That proces will run into this: psycopg2.OperationalError: FATAL: remaining connection slots are reserved for non-replication superuser connections

See also the open connections from before (v 0.31.2) and then the spike once we upgraded to 0.33preview2. This also happened with 0.32. We go from around 20 to 40 connections open to "max connections allowed" open. So I guess something changed. after 0.31.2 in terms of the handling of connections to the db.

Screenshot 2019-07-04 at 20 36 44

What I noticed is that each connected database seems to max out at around 15 connections per database (or user, not sure what determines the limit). That would mean that you need at least number of databases x 15 connections + some extra to keep the database accessible for other processes.

Screenshot 2019-07-04 at 20 48 53

I now upgraded to 200 allowed connections and while using Metabase those also slowly get filled up.

In the case of @djbusby that would mean a whopping 15 * 350 in the worst case. Hopefully somebody can come up with a good solution: something like "close connections after x amount of time not active".

+++

Using the information ▸
a) Reproduce part of the connection-limit post word for word, beginning at the words "See also the" and stopping after "get filled up.".
b) According to the connection-limit post, at about how many connections does each connected database seem to max out?
The material after the connection-limit post is not needed here.

Provided information ▸
+++

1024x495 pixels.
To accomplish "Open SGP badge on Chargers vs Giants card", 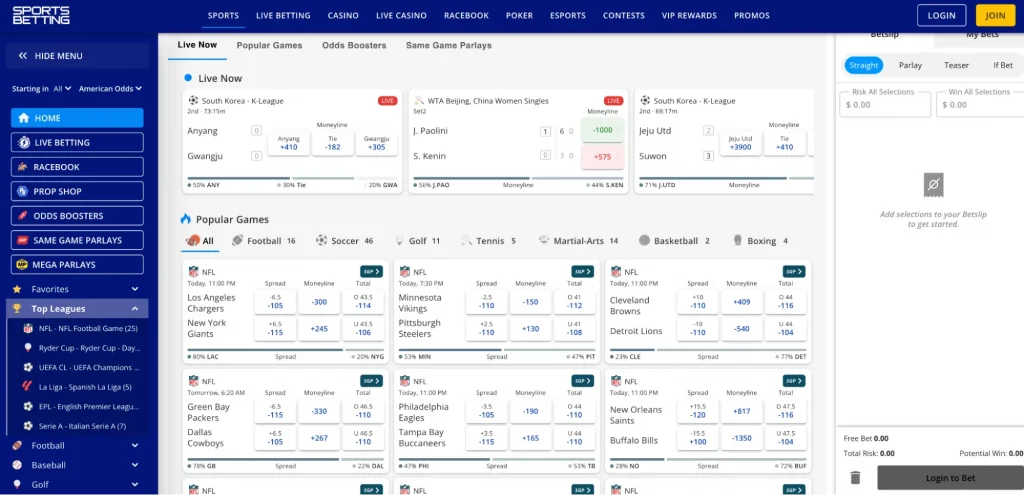I will (x=372, y=271).
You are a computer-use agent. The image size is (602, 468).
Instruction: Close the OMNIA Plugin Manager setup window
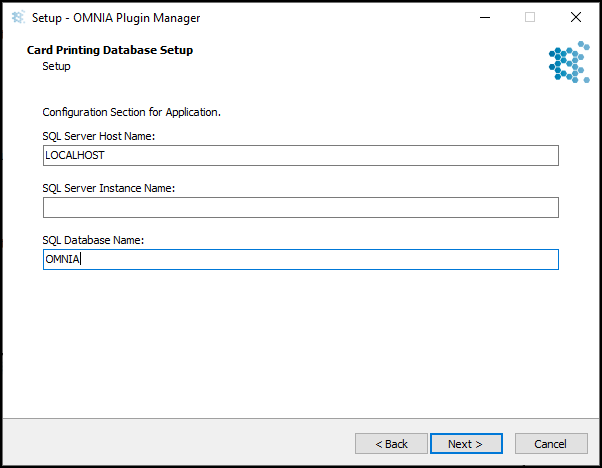point(576,17)
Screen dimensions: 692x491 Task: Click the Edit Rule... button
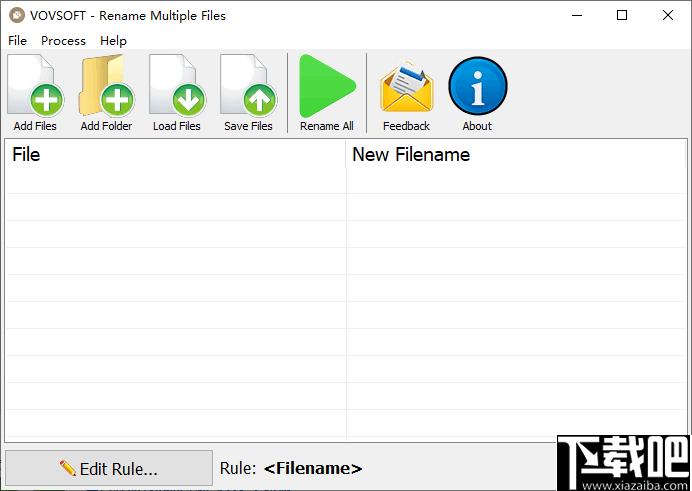[108, 468]
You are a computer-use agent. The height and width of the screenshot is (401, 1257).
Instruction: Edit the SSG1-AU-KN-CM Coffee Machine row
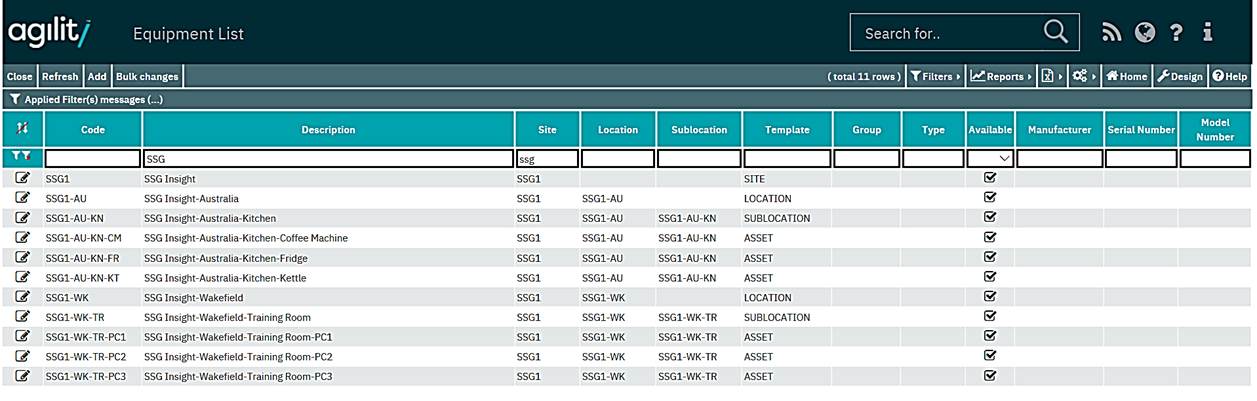22,238
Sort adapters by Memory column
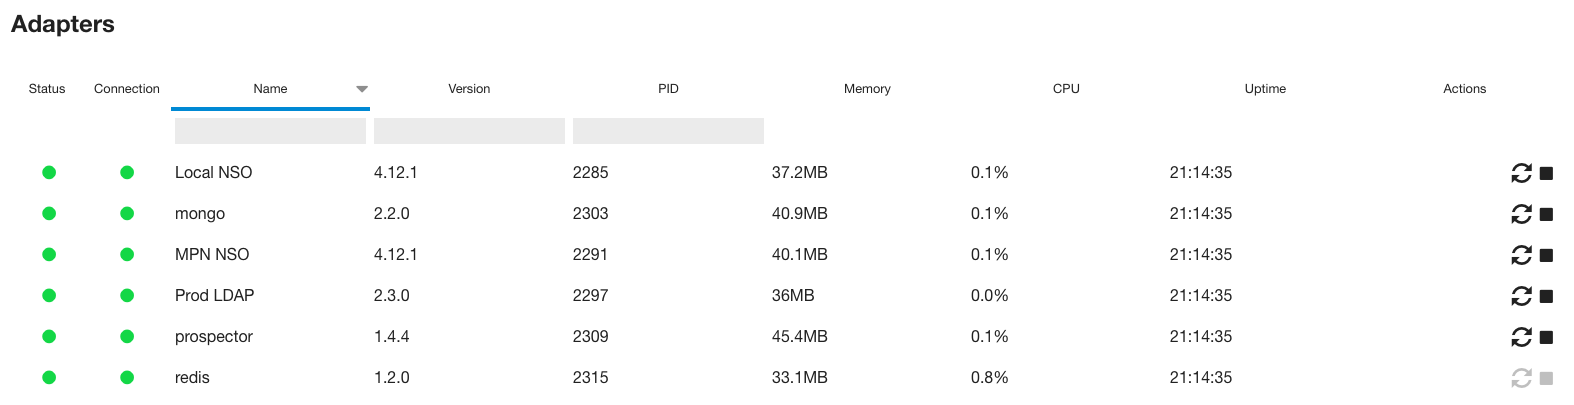The image size is (1574, 405). (x=867, y=89)
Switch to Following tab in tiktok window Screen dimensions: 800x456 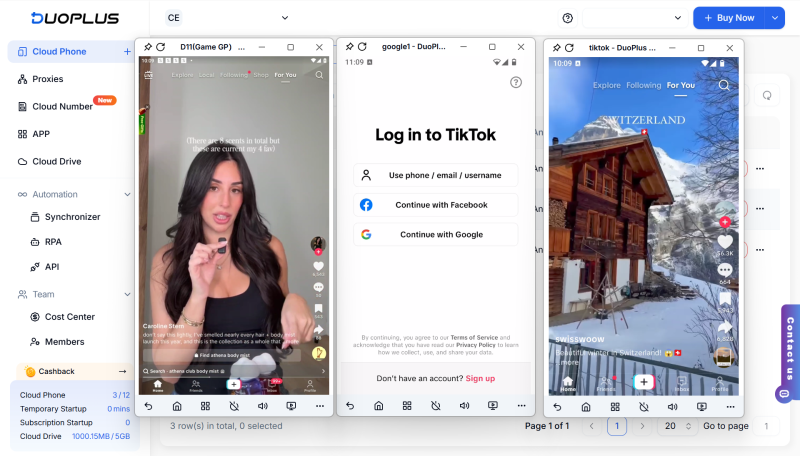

+++

Solution list ▸
a)
See also the open connections from before (v 0.31.2) and then the spike once we upgraded to 0.33preview2. This also happened with 0.32. We go from around 20 to 40 connections open to "max connections allowed" open. So I guess something changed. after 0.31.2 in terms of the handling of connections to the db.

Screenshot 2019-07-04 at 20 36 44

What I noticed is that each connected database seems to max out at around 15 connections per database (or user, not sure what determines the limit). That would mean that you need at least number of databases x 15 connections + some extra to keep the database accessible for other processes.

Screenshot 2019-07-04 at 20 48 53

I now upgraded to 200 allowed connections and while using Metabase those also slowly get filled up.

b) Around 15 connections per database.